Records
--

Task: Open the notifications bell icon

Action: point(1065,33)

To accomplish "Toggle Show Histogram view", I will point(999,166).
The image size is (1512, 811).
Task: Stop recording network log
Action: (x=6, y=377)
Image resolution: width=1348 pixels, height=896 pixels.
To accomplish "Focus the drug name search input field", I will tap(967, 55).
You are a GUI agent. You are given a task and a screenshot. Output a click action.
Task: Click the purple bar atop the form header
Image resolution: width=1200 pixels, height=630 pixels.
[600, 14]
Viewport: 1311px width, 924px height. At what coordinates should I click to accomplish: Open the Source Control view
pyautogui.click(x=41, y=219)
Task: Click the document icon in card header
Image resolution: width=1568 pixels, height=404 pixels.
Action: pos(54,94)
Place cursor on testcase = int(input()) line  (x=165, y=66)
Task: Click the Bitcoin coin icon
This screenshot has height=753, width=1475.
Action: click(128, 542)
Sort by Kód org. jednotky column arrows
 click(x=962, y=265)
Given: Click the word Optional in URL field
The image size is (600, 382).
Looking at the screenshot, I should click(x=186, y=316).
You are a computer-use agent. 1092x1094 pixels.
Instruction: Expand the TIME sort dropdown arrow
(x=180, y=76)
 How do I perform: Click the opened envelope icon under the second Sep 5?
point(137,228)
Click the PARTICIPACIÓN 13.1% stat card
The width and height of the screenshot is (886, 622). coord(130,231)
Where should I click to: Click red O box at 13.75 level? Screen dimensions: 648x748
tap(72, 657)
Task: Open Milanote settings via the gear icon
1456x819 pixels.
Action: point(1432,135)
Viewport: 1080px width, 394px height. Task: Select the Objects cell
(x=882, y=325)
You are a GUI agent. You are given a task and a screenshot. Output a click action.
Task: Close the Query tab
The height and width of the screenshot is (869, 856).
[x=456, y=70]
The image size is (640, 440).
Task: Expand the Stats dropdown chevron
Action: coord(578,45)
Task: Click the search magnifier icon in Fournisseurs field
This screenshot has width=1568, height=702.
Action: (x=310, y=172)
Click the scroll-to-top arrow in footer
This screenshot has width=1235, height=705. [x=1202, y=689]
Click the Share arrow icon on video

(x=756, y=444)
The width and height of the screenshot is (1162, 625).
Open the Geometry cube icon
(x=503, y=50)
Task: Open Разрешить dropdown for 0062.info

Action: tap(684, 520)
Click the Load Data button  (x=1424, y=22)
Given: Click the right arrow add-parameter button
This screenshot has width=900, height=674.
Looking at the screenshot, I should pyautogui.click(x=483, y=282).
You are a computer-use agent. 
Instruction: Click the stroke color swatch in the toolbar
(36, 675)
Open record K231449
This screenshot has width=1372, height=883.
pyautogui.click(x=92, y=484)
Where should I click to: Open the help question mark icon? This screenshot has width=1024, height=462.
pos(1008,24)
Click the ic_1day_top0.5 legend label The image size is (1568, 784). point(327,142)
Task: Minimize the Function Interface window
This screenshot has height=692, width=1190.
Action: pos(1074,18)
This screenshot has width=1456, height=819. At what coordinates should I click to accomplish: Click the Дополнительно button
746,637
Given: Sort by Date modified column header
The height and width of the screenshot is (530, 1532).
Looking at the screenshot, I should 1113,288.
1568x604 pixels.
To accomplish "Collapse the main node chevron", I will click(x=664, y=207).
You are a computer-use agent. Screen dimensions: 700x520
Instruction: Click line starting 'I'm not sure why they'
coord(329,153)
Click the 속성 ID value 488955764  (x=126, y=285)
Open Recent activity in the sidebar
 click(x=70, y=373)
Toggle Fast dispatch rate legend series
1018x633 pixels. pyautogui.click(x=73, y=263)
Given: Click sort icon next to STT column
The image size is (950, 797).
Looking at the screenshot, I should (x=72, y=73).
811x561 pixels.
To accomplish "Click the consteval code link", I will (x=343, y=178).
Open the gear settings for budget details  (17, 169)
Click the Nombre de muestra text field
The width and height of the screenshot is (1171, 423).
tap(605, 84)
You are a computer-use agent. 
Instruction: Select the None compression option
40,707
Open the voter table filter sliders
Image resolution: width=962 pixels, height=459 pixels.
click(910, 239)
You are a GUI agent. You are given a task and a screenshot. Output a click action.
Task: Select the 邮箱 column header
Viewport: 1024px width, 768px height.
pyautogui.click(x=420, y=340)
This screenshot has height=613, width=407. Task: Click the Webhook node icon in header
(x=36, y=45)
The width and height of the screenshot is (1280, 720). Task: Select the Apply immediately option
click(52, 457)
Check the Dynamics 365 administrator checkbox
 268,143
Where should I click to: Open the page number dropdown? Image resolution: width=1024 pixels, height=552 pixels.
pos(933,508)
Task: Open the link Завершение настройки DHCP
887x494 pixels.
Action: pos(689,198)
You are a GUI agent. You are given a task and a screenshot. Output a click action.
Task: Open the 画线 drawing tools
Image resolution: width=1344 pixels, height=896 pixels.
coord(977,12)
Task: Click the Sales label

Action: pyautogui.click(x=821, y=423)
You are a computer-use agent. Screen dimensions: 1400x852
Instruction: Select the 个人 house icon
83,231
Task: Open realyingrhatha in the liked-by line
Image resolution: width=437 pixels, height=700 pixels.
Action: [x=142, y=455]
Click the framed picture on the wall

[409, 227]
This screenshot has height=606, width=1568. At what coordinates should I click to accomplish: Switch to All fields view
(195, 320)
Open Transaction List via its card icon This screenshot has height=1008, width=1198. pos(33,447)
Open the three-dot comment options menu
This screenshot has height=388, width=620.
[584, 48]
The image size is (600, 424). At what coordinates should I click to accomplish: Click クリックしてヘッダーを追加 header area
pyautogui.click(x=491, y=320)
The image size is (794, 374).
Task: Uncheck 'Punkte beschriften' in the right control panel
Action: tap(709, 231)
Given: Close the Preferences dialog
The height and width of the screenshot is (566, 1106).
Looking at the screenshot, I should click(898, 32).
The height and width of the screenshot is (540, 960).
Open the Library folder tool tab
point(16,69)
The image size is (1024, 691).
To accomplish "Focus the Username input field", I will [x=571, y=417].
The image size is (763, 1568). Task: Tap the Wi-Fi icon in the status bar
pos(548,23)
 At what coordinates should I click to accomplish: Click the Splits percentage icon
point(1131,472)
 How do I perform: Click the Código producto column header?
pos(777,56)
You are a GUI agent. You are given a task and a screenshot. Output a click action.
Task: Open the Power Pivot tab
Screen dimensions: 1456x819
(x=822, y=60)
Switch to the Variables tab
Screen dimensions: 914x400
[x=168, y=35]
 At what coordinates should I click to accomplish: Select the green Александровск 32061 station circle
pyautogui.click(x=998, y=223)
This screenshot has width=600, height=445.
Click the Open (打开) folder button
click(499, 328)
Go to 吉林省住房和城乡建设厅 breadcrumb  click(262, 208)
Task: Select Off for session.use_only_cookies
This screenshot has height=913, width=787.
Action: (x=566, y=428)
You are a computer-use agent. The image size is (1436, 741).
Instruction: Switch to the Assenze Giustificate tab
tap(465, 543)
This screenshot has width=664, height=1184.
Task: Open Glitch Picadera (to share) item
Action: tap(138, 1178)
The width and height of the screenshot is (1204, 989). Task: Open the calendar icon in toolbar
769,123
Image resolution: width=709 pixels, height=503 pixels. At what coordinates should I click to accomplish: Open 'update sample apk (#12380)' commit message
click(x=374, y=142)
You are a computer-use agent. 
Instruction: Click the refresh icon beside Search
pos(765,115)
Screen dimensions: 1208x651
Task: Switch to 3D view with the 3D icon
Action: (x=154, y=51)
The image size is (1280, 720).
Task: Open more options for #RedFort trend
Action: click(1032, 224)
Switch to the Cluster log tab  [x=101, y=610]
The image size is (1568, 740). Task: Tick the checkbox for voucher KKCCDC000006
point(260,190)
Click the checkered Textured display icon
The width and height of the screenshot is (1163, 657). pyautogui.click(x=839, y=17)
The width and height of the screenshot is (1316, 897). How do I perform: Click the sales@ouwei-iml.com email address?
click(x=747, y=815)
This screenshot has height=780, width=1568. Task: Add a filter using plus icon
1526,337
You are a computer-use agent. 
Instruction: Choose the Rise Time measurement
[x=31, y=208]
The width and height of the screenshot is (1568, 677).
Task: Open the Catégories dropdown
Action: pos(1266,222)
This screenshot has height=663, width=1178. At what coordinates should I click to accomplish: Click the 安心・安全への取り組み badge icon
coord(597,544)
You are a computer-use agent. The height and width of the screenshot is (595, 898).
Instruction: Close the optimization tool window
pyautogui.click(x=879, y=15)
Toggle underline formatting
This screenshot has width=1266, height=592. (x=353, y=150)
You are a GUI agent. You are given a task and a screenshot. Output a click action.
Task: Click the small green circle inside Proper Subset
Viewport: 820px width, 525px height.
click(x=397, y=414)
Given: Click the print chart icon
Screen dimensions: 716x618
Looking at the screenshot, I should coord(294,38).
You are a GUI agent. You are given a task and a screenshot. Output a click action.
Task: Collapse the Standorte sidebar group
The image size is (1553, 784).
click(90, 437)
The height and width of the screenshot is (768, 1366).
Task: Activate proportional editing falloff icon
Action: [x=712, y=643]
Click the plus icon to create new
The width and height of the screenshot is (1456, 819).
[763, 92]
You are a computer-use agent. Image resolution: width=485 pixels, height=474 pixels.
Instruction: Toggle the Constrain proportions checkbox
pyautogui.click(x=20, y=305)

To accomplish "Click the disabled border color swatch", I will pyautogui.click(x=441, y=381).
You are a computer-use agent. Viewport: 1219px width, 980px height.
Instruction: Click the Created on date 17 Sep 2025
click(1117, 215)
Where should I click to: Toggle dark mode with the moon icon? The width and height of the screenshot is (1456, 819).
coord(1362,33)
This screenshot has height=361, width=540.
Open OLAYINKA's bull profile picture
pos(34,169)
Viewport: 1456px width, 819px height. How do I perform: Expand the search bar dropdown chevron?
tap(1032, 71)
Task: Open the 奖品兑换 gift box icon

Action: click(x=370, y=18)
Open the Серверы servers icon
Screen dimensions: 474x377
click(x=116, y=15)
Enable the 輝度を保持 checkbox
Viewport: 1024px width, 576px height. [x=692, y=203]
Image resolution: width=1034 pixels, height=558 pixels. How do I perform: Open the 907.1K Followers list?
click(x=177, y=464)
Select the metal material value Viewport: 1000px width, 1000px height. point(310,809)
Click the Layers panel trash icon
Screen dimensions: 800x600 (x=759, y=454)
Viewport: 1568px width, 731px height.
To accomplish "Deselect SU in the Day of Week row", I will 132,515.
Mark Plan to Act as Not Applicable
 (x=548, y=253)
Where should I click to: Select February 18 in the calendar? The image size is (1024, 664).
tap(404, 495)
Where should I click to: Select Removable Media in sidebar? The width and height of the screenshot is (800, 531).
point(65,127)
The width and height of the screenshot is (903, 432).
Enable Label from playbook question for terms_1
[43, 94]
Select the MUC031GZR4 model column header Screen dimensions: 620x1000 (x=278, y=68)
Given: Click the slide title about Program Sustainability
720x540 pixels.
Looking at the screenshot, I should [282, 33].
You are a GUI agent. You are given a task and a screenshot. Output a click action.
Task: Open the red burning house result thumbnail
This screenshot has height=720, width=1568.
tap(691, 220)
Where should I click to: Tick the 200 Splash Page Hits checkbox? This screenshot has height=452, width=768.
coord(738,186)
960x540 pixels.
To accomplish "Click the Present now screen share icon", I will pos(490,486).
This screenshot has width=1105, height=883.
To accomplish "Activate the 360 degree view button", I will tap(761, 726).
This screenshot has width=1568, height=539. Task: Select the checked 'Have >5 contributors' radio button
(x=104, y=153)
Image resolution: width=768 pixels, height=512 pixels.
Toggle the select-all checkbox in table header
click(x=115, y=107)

--

Copy out, line for line, everything in the data above from the line containing "Click the ic_1day_top0.5" down to the line containing "Action: pos(1074,18)", keeping both of those lines.

#### OUTPUT OF THE EXERCISE:
Click the ic_1day_top0.5 legend label The image size is (1568, 784). point(327,142)
Task: Minimize the Function Interface window
This screenshot has height=692, width=1190.
Action: pos(1074,18)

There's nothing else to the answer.